* [Görevler]:
A - Sefirin Kızı üzerine yazılmış kaynak metne göre Sancar, Nare'ye hangi sözü vermişti?
B - Sefirin Kızı üzerine yazılmış kaynak metni son cümlesinin ardından devam ettirerek genişletin.

* [Kaynak Metin]:
================

YAZAR: Şeyma BULUT

Ben bazı konularda çok hayalperest bir insanım. Daha doğrusu umutlu diyeyim, öylesi daha doğru olur. Mesela hep mutlu sonlara inanırım. Bir sürü dert, tasa çekilecek; insanlar sınanacak ama sonunda herkes mutlu olacak diye düşünmek istiyorum. Hayat zaten zor, bu inançla yaşamaya çalışıyorum. Belki de bu yüzden yazılarımı hep aynı sonla bitiriyorum: Mucizelere inanmaktan asla vazgeçmeyin!

Ben Sefirin Kızı başladığından beri hep bir mucize bekledim. Nare ve Sancar ne yaşarsa yaşasın sonunda mutlu olacaklar, Gediz içindekinin aşk değil hayranlık olduğuna karar verecek ve sağdıcının yanında dimdik durmaya devam edecek, Melek yıllar sonra kavuştuğu ailesiyle hep kahkahalarla yaşayacak. “Amma romantikmişsin be yazar hanım!” dediğinizi duyuyorum ama ne yapayım huyum bu. Pek de öyle olmadı tabii. Aynı hayat gibiydi. Ben ne hayal kurarsam kurayım karşıma çıkan tablo bambaşka oldu. Nare gitti, Gediz öldü; Sancar yandı, kül oldu. Hayat bitti denilen yerde başlar anlayışına ben de çok karşı değilim ama nasıl başlar? İşte onu hiç bilmiyorum. Hele de arka arkaya hayatındaki çok önemli iki insanı kaybeden Sancar nasıl devam edecek?

Sancar aslında bu haftaya tam da beklediğim gibi başladı. Öfkeli ve sertti ama bir yanı da tütmeye devam ediyordu. İlk bakışta “Arkadaşım, bu kız sana mutsuz mektup yazmaz; otur, bir düşün!” diye düşünsem de geçmişinde yaşadığı cehenneme yeniden düşen bir adamın sakince oturup acı çekmesini de beklemiyordum tabii ki. Hele hele mantıklı düşünmesi falan pek de mümkün değildi ama bir yanı da biliyor. “Ben Nare’yi koruyamadım!” derken aslında içten içe onun içine düştüğü çıkmaz yüzünden gittiğini hissediyor ve tam da bu noktada kendine kızıyor aslında. Nare’ye bir söz vermişti: “Seni hep koruyacağım!” demişti. Sancar Efe sözünün eri, yiğit bir adamdır. Bir de verdiği bu sözü, tüm ömrünü adadığı kadına vermişti ve tutamadı. Bunun onlarca sebebi var ama en önemli sebebi ne biliyor musunuz: Kavga! Sancar’ın kendiyle olan kavgası, öfkesi bitmedi ki yanı başında çakallar tarafından parçalanan sevgilisini görebilsin. Nare, geriye doğru adımlar atmaya başladığında Sancar geçmişteki günahının bedeli diye düşündü ve söz konusu Nare olunca da mantığı onu hep yanlış yönlendirdi. Geldiğimiz noktada tıpkı dokuz sene önceki gibi en büyük hesaplaşmasını kendiyle yaşayan ama bir yanda da sevdiklerini mutlu etmek için çırpındıkça çırpınan bir adam var. Geçen sefer kendi mutlu olmasa da ailesini ayakta tutmayı başaran Sancar, bu sefer başarabilecek mi izleyip göreceğiz.

================

* [Sağlanan Veriler]:
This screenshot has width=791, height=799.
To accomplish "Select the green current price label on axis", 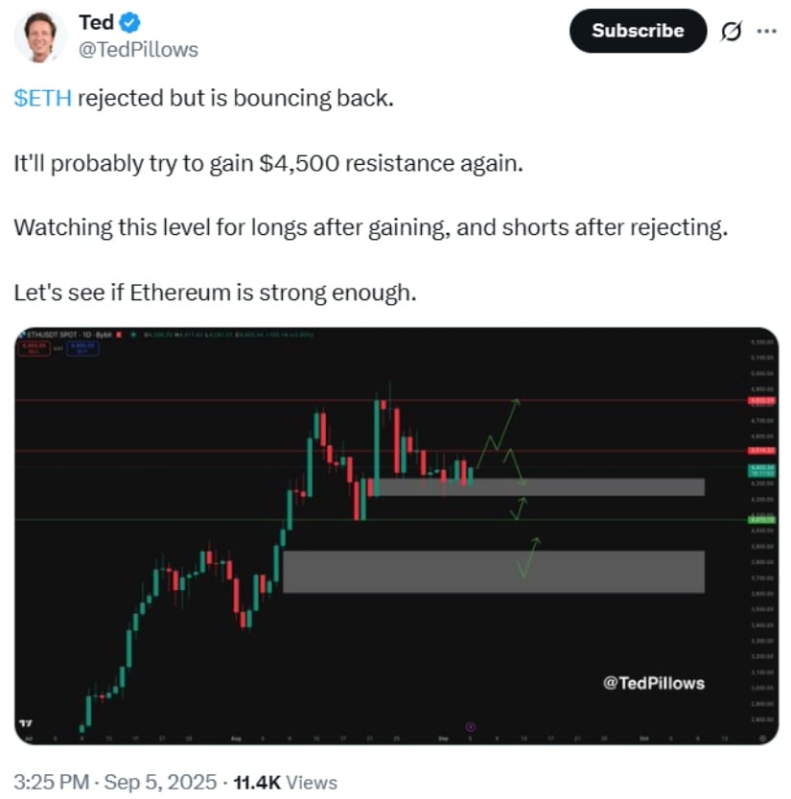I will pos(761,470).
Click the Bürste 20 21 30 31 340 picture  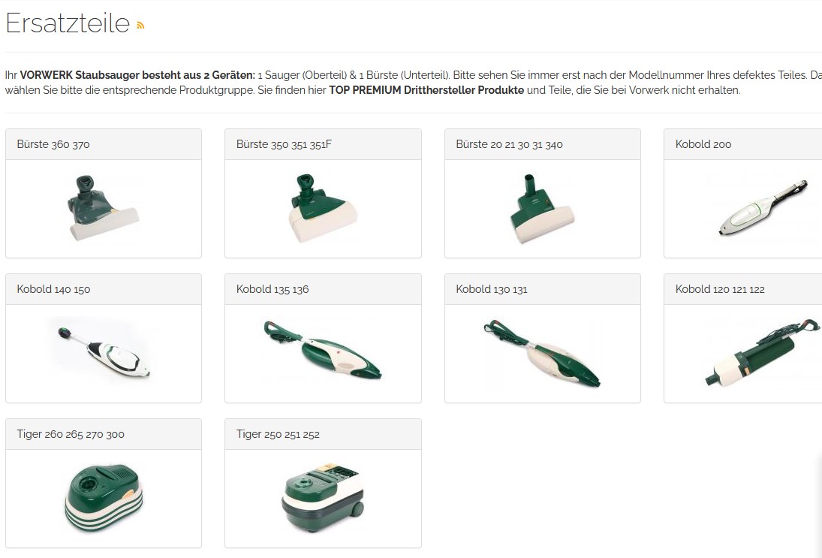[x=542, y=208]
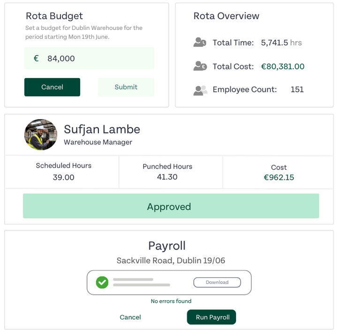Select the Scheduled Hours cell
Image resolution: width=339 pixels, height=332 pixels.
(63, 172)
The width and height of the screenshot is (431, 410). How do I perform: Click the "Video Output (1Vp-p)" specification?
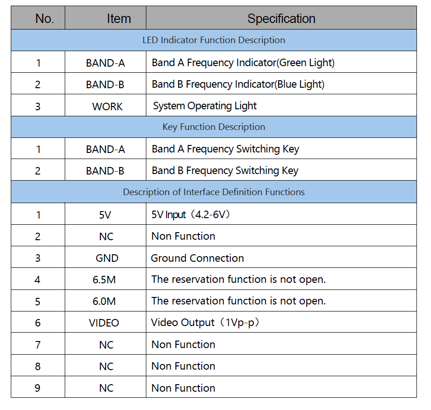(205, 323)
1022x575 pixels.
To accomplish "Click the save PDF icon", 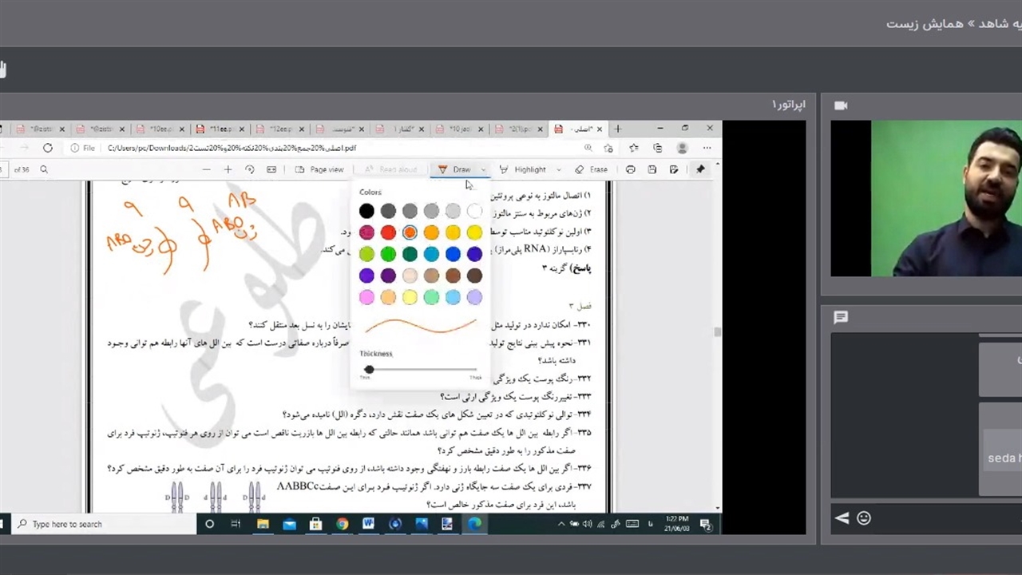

================

* [Sıralı Çıktılar]:
A - Sancar, Nare'ye "Seni hep koruyacağım!" sözünü vermişti.

B -
Sancar bölünmüş vaziyette. Bir yanda kendi yangınını söndürmeye çalışırken diğer yanda küçük kızını mutlu etmek için uğraşıyor. Annesiz kalan Melek’in şimdi her zamankinden çok ihtiyacı var, babasına ve Sancar da kızı kendisi gibi mutsuz olmasın diye dünyayı yerinden oynatabilecek durumda. Belki fizik kurallarını altüst edecek bir şey yapmadı ama mazide ona, diri diri gömüldüğü mezar olan kulübeyi yeniden inşa etti. Oraya her gittiğinde, kulübenin ardındaki tepeye her baktığında kavrulsa da sevdasının ateşi kendini en çok orada belli etse de önemli değildi. Melek orada olmak istemişti ve gerisi sadece teferruattı. Kızının yüzündeki tek bir gülümseme için ne yaptıysa yaptı ama sanki hayat ona bir oyun daha oynamak üzere. Bilemiyorum ama çok endişeliyim.

Sancar, Melek’in etrafında dönüyor onu mutlu etmeye çalışıyor ama küçük kızının ciddi bir sıkıntısı var. Melek’in dökülen saçları bana olabilecek en kötü senaryoları yazdırsa da şimdilik bunların hepsini aklımdan kovdum. Stresten oluyor dedim ve kapattım konuyu. Annesinin ona kurduğu yeni dünyasında oyuncaklarıyla oynamasını, Elvan’la, Zehra’yla mutlu olmasını izleyip kendimi yeniden umutlandırdım ve yine umuyorum ki bu sefer çakılmam.

Sancar yine eski günlerdeki gibi. Her şeyi kalbine gömdü ve  ailesinin mutluluğu için elinden geleni yapıyor. Bu sadece Melek’le de sınırlı değil ayrıca. Kızının isteklerini yerine getirirken yanı başında kardeşinin aşkıyla yanıp tutuşan Kavruk’u da es geçemedi.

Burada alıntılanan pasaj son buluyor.